JSON-RPC 2.0 Builder

Compose JSON-RPC 2.0 requests, notifications and responses.

Open tool

Overview

The JSON-RPC 2.0 builder composes correctly-shaped request, notification, and response objects for the JSON-RPC protocol. Pick a method name, add positional or named parameters, optionally include an ID, and the builder emits the JSON payload that conforms to the spec. Batch requests are supported too.

Developers integrating with Ethereum and other blockchain nodes, embedded engineers writing client code for a JSON-RPC sensor, and API designers prototyping a new method all need a way to build JSON-RPC payloads quickly. Long-tail keywords covered: build JSON-RPC 2.0 request online, JSON-RPC notification vs request, and JSON-RPC batch request example.

How it works

JSON-RPC 2.0 is defined at jsonrpc.org. A request is a JSON object with jsonrpc: "2.0", a method string, optional params (either an array for positional or an object for named), and an id (a string, number, or null). A notification is a request without an id, and the server must not reply to it. A response is jsonrpc: "2.0" plus either result or error and an id that echoes the request.

Batching wraps multiple requests in a JSON array. The server replies with an array of responses in the same order, skipping notifications. Errors use a small set of standard codes (-32700 parse error, -32600 invalid request, -32601 method not found, -32602 invalid params, -32603 internal error) plus a vendor range from -32099 to -32000.

Examples

  • Request with positional params: {"jsonrpc":"2.0","method":"subtract","params":[42,23],"id":1}.
  • Request with named params: {"jsonrpc":"2.0","method":"subtract","params":{"minuend":42,"subtrahend":23},"id":2}.
  • Notification (no reply expected): {"jsonrpc":"2.0","method":"update","params":[1,2,3]}.
  • Error response: {"jsonrpc":"2.0","error":{"code":-32601,"message":"Method not found"},"id":3}.

FAQ

What is the difference between a notification and a regular request?

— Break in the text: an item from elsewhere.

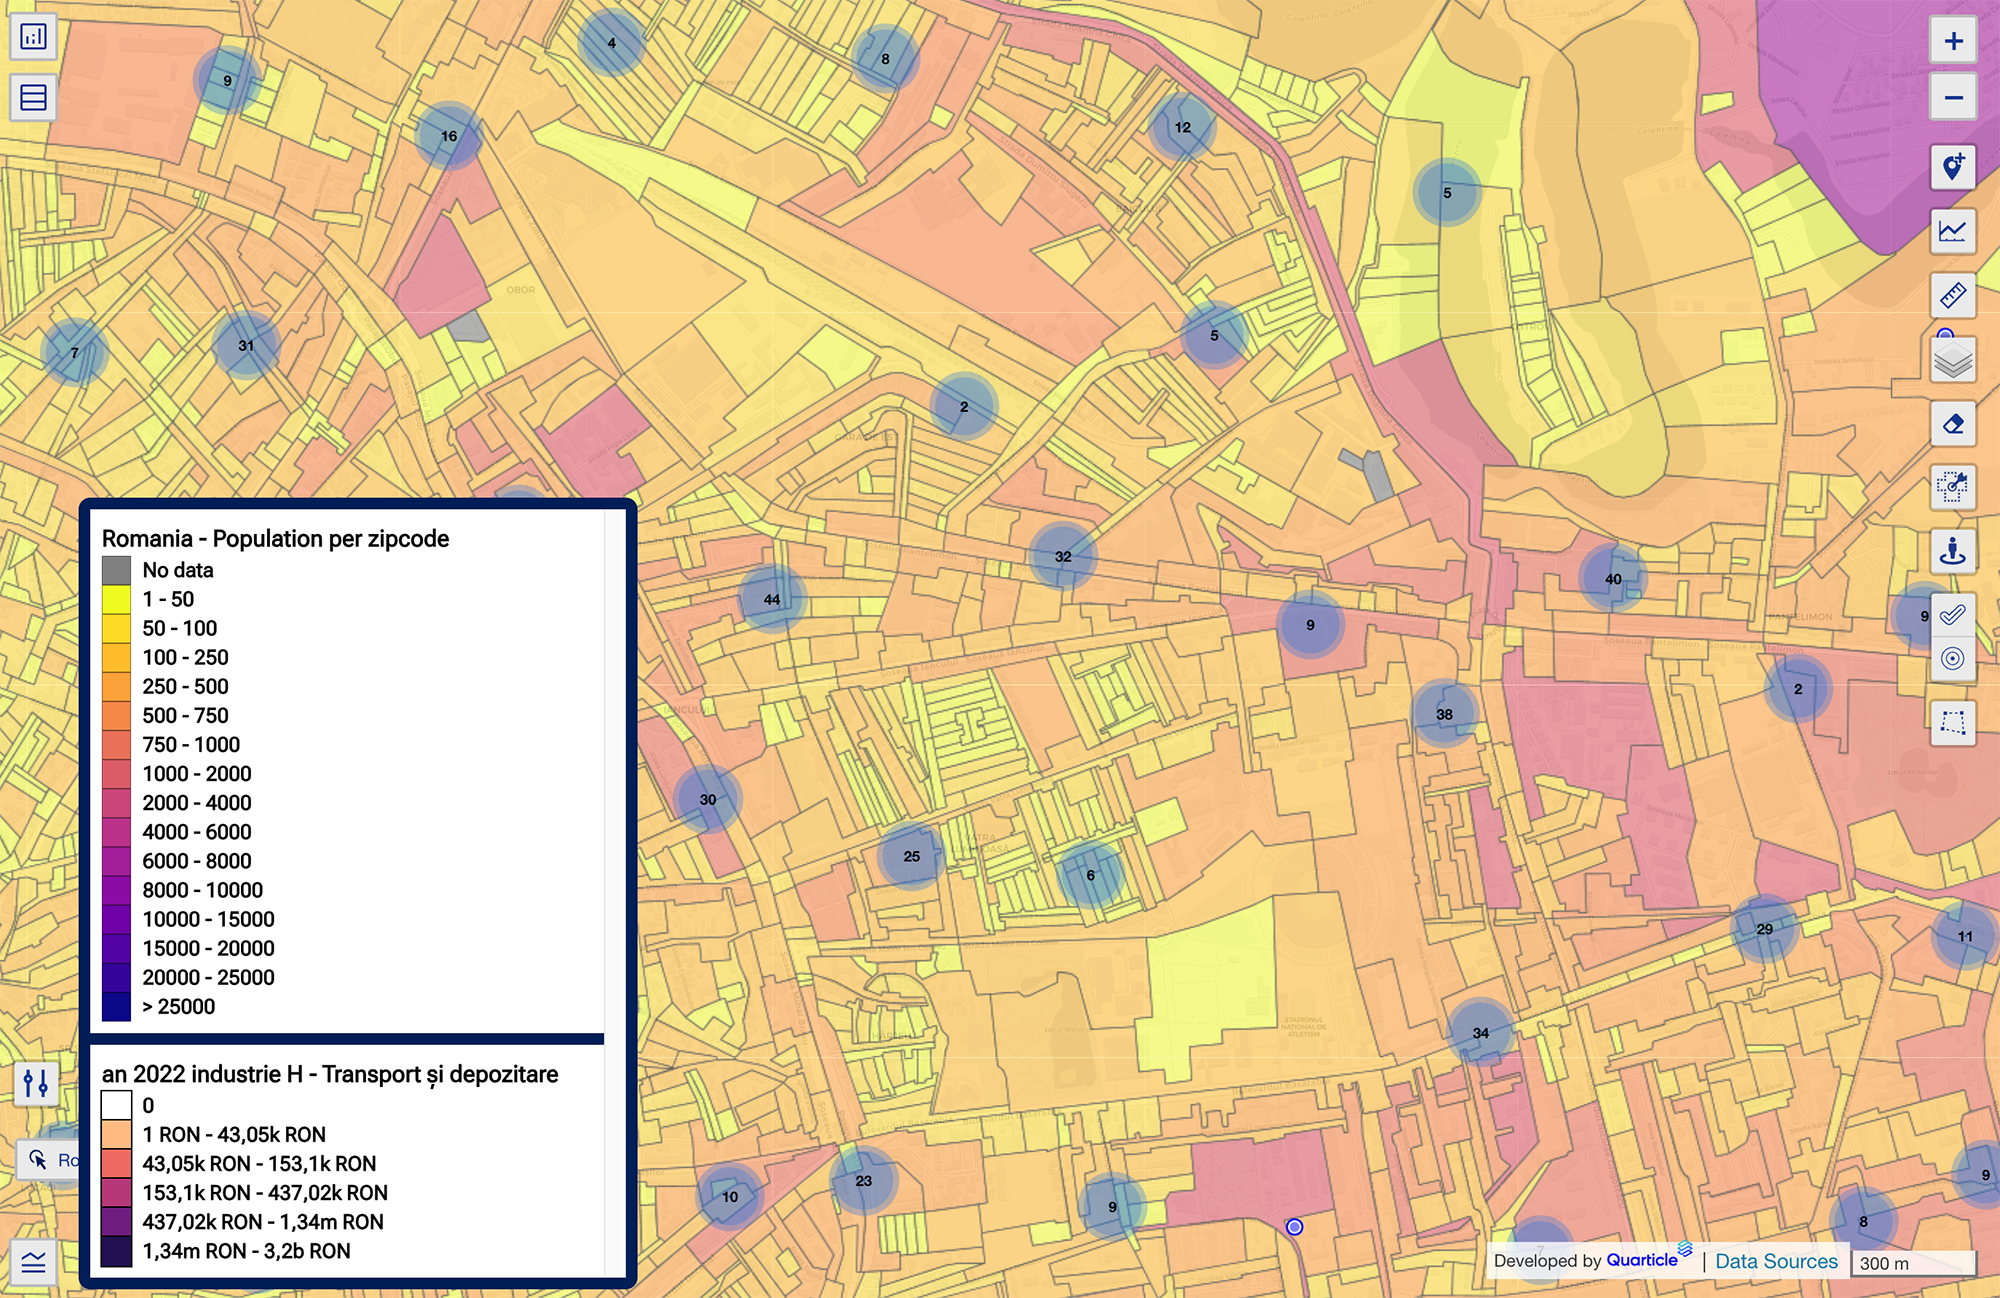Open the statistics chart tool

pyautogui.click(x=1952, y=231)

A notification omits the id field, which signals that the client does not expect a response. The server must not send a reply. Use it for fire-and-forget events.

Can I send positional and named params in the same request?

No. params is either an array (positional) or an object (named) — never both. The server documentation should say which style it expects.

What happens to errors in a batch?

Each element gets its own response object. Some may succeed, some may fail. The HTTP status code itself remains 200 as long as the batch was processed.

Is JSON-RPC bound to HTTP?

No. The spec is transport-agnostic — it runs over HTTP, WebSocket, raw TCP, stdio, and even named pipes. HTTP is just the most common carrier.